Proptech Startups: The Game Changers of Rental Housing in Southeast Asia

Portrait beautiful young asian woman using smart mobile phone on bed in bedroom

Portrait beautiful young asian woman using smart mobile phone on bed in bedroom

Property Technology has significantly influenced the global real estate market. Based on the Jones Lang LaSalle, 2018, during 2013-2017, $7.8 billion were invested in Proptech startups worldwide.

This wave of Proptech disruption is still young in Southeast Asia as compared to countries like India, China, and Hong Kong. However, the growth in Southeast is rapid, with the number of internet users in the territory to reach 480 million in 2020. Google and Temasek Holdings projected spending of $9.9 million on online advertising.

The JLL report bifurcates Proptech evolution into three phases, Proptech 1.0(2007-2012), Proptech 2.0(2013), Proptech 3.0(2014-present). Proptech 1.0 started with increased house demands among the middle-class population owing to their income growth. Proptech 2.0 was a response to the requirements of small brokers and businesses. The technological advancement gave rise to Proptech 3.0, which uses methods like data analytics and virtual reality.
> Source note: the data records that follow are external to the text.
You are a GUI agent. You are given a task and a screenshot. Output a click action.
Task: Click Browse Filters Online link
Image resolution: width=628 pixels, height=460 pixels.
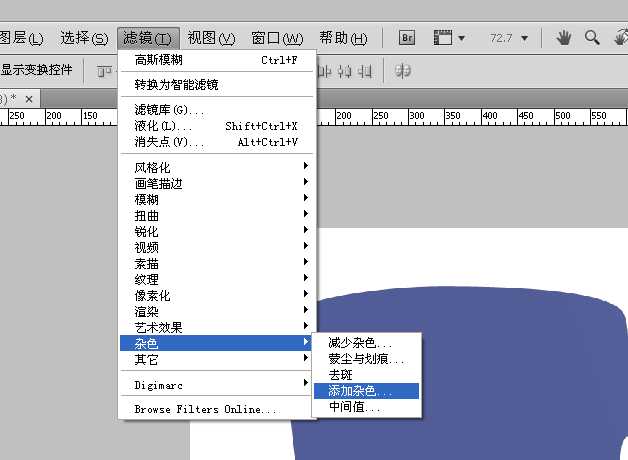click(206, 409)
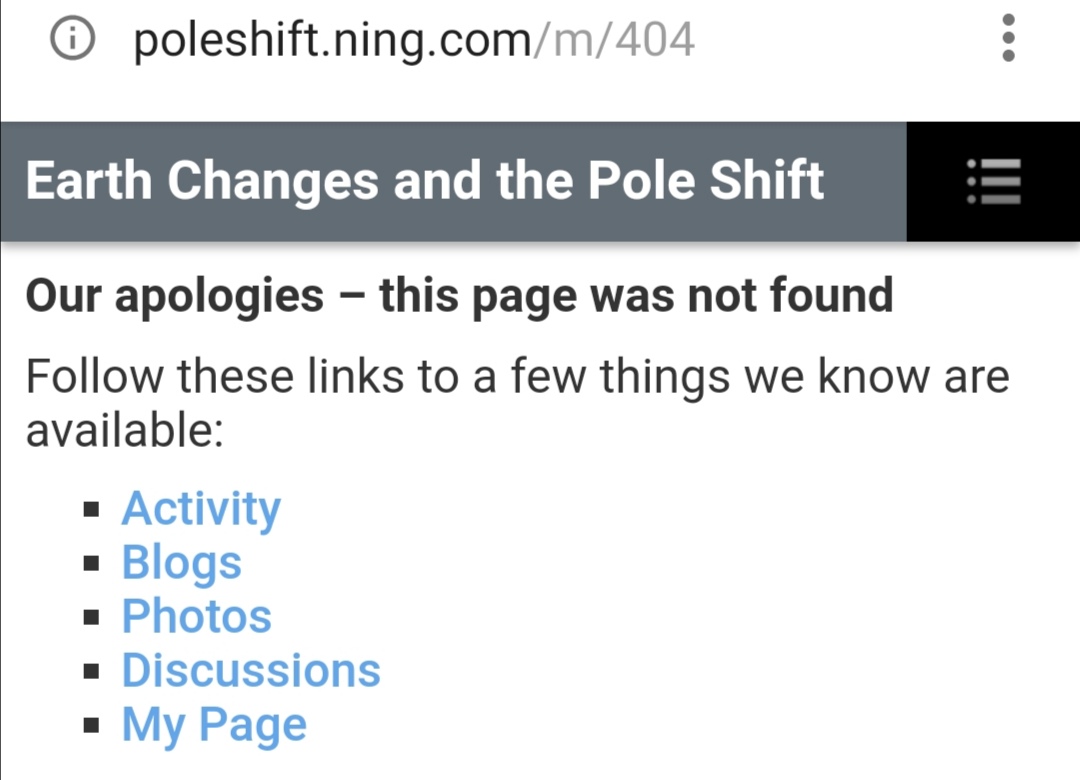Open the browser three-dot overflow menu
Image resolution: width=1080 pixels, height=780 pixels.
(1008, 38)
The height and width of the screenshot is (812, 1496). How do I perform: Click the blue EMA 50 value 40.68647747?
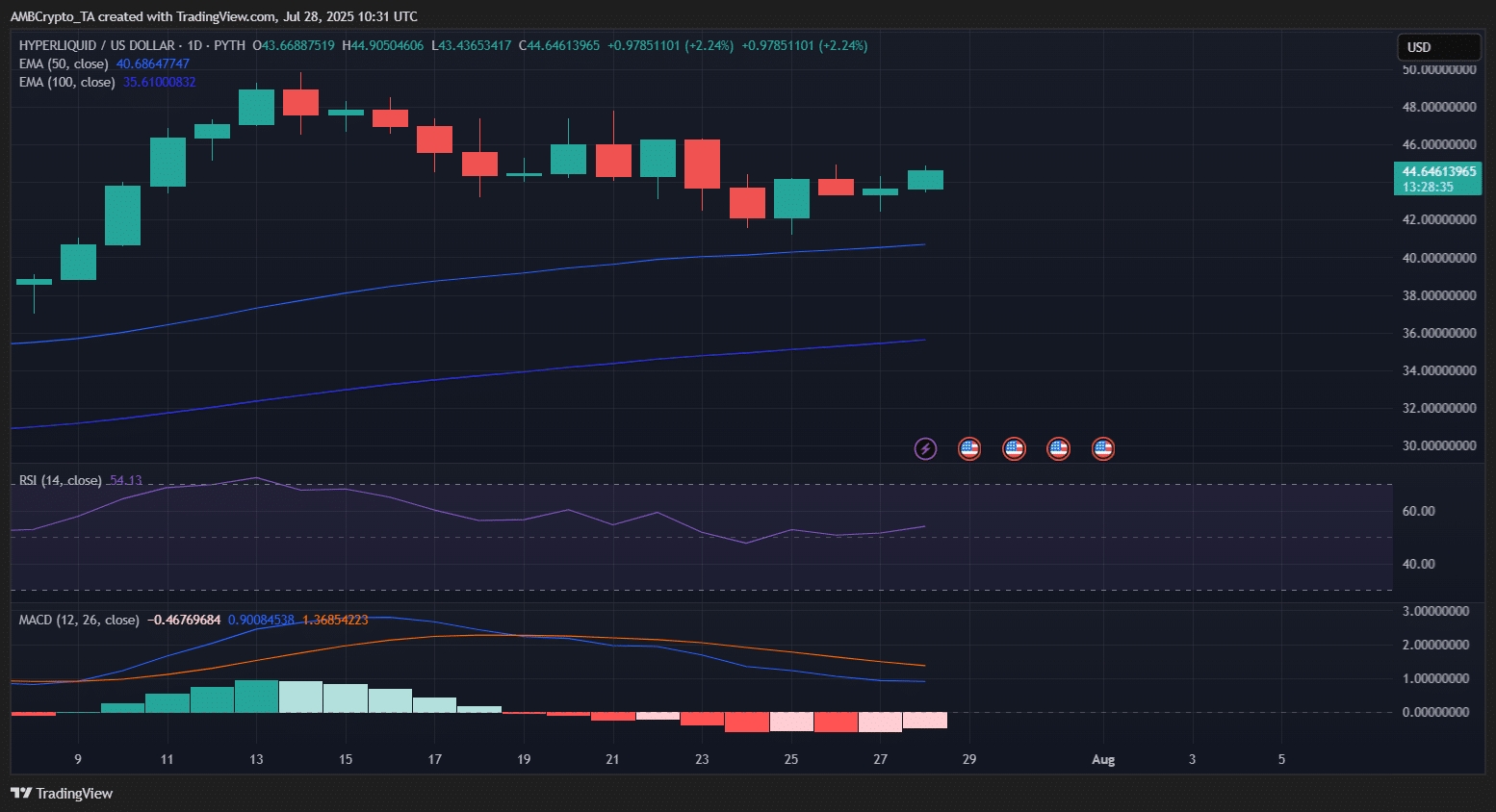tap(152, 63)
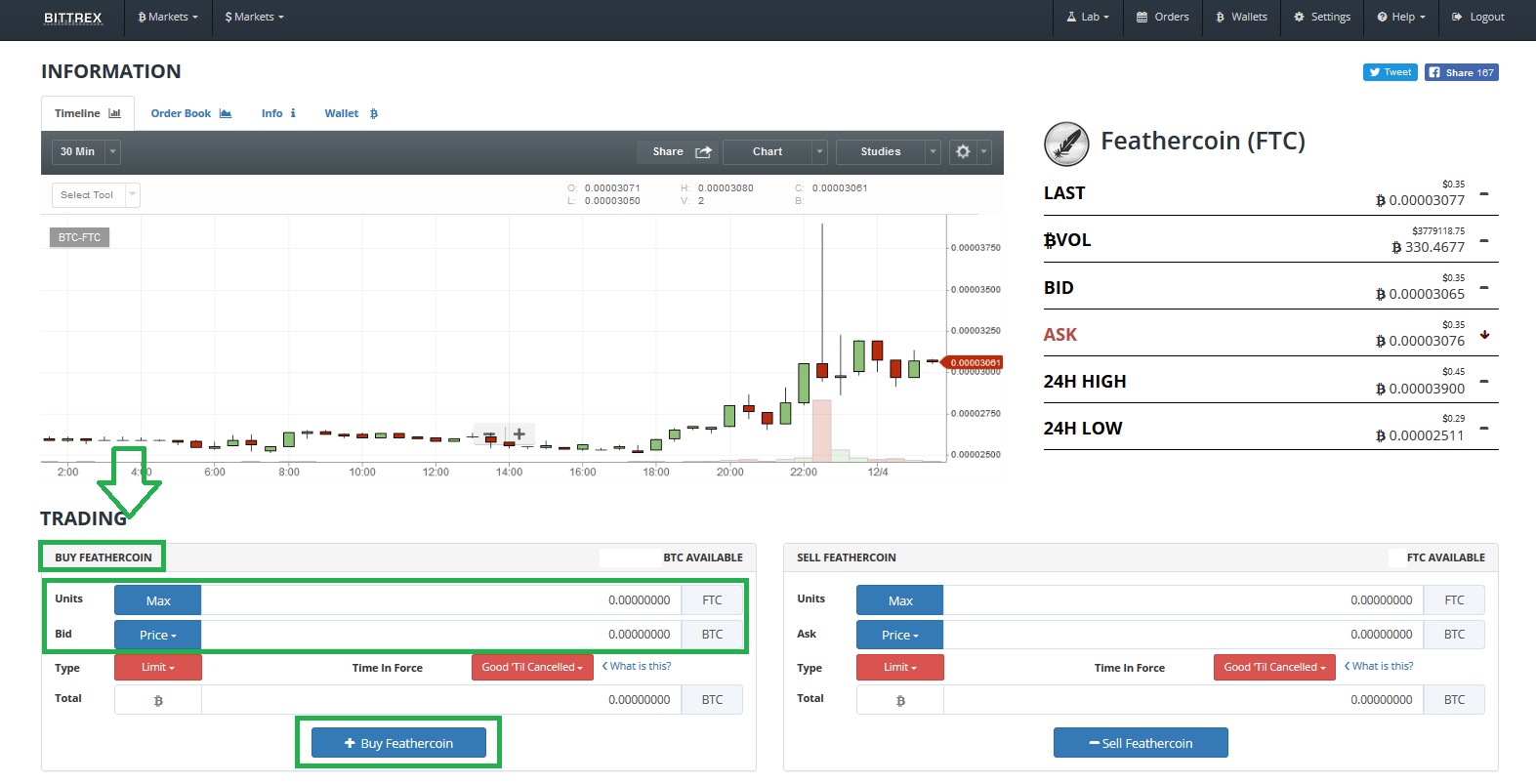Click the Tweet button
Screen dimensions: 1536x784
pos(1390,72)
To date, Proptech 1.0 is popular in the Southeast Asia housing rental market. Brands like OYO Rooms (India), ZEN Rooms (Indonesia), RedDoorz (Singapore), and Travelio (Indonesia) have substantially penetrated the rental housing market.

For the real estate industry, the supply of short-term rental units is likely to increase in the tourist cities of Southeast Asia because of Proptech innovative and affordable hospitality services. Investors can benefit from inflated occupancy rates.

The regulations in Southeast Asian countries are increasing in the rental housing market. Nevertheless, real estate players are positive towards development.